#### Try it:
The full data must be written out exactly, with every line included.

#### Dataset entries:
════
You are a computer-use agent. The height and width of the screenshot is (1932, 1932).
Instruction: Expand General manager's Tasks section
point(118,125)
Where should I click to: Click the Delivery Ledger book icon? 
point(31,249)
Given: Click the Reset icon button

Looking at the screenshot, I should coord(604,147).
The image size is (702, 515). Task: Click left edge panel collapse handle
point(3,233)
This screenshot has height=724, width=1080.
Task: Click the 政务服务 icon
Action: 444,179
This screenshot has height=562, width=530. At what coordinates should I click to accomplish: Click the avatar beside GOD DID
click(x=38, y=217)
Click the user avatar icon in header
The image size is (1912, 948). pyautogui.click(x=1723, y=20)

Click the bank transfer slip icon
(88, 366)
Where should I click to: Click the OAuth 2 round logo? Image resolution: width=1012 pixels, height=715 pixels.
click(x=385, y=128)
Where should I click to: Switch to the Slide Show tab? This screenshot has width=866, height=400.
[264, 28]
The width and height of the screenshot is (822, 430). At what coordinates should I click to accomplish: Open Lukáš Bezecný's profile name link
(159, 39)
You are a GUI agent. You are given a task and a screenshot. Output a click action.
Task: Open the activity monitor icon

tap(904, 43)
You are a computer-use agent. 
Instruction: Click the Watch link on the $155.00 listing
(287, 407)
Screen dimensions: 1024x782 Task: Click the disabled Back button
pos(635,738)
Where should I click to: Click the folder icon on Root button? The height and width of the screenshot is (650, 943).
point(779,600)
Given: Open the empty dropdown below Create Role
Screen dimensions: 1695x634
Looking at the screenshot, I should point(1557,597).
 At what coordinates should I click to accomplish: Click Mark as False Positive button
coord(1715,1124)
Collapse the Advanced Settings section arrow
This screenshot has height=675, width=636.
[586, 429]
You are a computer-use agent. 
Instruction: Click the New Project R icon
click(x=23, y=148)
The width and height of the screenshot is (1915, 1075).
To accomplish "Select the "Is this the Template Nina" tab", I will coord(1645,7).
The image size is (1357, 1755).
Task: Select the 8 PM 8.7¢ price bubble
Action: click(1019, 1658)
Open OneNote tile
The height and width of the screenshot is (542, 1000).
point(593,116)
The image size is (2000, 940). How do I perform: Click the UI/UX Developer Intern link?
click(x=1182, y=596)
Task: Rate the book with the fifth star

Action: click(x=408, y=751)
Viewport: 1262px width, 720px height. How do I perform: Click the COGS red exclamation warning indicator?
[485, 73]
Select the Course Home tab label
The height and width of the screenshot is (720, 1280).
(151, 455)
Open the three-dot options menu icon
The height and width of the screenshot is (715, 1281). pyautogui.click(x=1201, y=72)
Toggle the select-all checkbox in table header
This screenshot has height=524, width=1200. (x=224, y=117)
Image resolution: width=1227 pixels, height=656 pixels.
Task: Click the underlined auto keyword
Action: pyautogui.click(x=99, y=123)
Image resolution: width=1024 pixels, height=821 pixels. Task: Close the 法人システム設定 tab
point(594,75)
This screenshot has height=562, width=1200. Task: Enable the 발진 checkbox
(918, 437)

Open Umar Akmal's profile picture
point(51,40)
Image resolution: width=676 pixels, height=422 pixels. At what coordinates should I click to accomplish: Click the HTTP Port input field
════
#### Result for this task:
You are a computer-use agent. The height and width of the screenshot is (1932, 1932).
Instruction: Expand General manager's Tasks section
point(118,125)
Where should I click to: Click the Delivery Ledger book icon? 
point(31,249)
Given: Click the Reset icon button

Looking at the screenshot, I should coord(604,147).
The image size is (702, 515). Task: Click left edge panel collapse handle
point(3,233)
This screenshot has height=724, width=1080.
Task: Click the 政务服务 icon
Action: 444,179
This screenshot has height=562, width=530. At what coordinates should I click to accomplish: Click the avatar beside GOD DID
click(x=38, y=217)
Click the user avatar icon in header
The image size is (1912, 948). pyautogui.click(x=1723, y=20)

Click the bank transfer slip icon
(88, 366)
Where should I click to: Click the OAuth 2 round logo? Image resolution: width=1012 pixels, height=715 pixels.
click(x=385, y=128)
Where should I click to: Switch to the Slide Show tab? This screenshot has width=866, height=400.
[264, 28]
The width and height of the screenshot is (822, 430). At what coordinates should I click to accomplish: Open Lukáš Bezecný's profile name link
(159, 39)
You are a GUI agent. You are given a task and a screenshot. Output a click action.
Task: Open the activity monitor icon

tap(904, 43)
You are a computer-use agent. 
Instruction: Click the Watch link on the $155.00 listing
(287, 407)
Screen dimensions: 1024x782 Task: Click the disabled Back button
pos(635,738)
Where should I click to: Click the folder icon on Root button? The height and width of the screenshot is (650, 943).
point(779,600)
Given: Open the empty dropdown below Create Role
Screen dimensions: 1695x634
Looking at the screenshot, I should point(1557,597).
 At what coordinates should I click to accomplish: Click Mark as False Positive button
coord(1715,1124)
Collapse the Advanced Settings section arrow
This screenshot has height=675, width=636.
[586, 429]
You are a computer-use agent. 
Instruction: Click the New Project R icon
click(x=23, y=148)
The width and height of the screenshot is (1915, 1075).
To accomplish "Select the "Is this the Template Nina" tab", I will coord(1645,7).
The image size is (1357, 1755).
Task: Select the 8 PM 8.7¢ price bubble
Action: click(1019, 1658)
Open OneNote tile
The height and width of the screenshot is (542, 1000).
point(593,116)
The image size is (2000, 940). How do I perform: Click the UI/UX Developer Intern link?
click(x=1182, y=596)
Task: Rate the book with the fifth star

Action: click(x=408, y=751)
Viewport: 1262px width, 720px height. How do I perform: Click the COGS red exclamation warning indicator?
[485, 73]
Select the Course Home tab label
The height and width of the screenshot is (720, 1280).
(151, 455)
Open the three-dot options menu icon
The height and width of the screenshot is (715, 1281). pyautogui.click(x=1201, y=72)
Toggle the select-all checkbox in table header
This screenshot has height=524, width=1200. (x=224, y=117)
Image resolution: width=1227 pixels, height=656 pixels.
Task: Click the underlined auto keyword
Action: pyautogui.click(x=99, y=123)
Image resolution: width=1024 pixels, height=821 pixels. Task: Close the 法人システム設定 tab
point(594,75)
This screenshot has height=562, width=1200. Task: Enable the 발진 checkbox
(918, 437)

Open Umar Akmal's profile picture
point(51,40)
Image resolution: width=676 pixels, height=422 pixels. At what coordinates should I click to accomplish: Click the HTTP Port input field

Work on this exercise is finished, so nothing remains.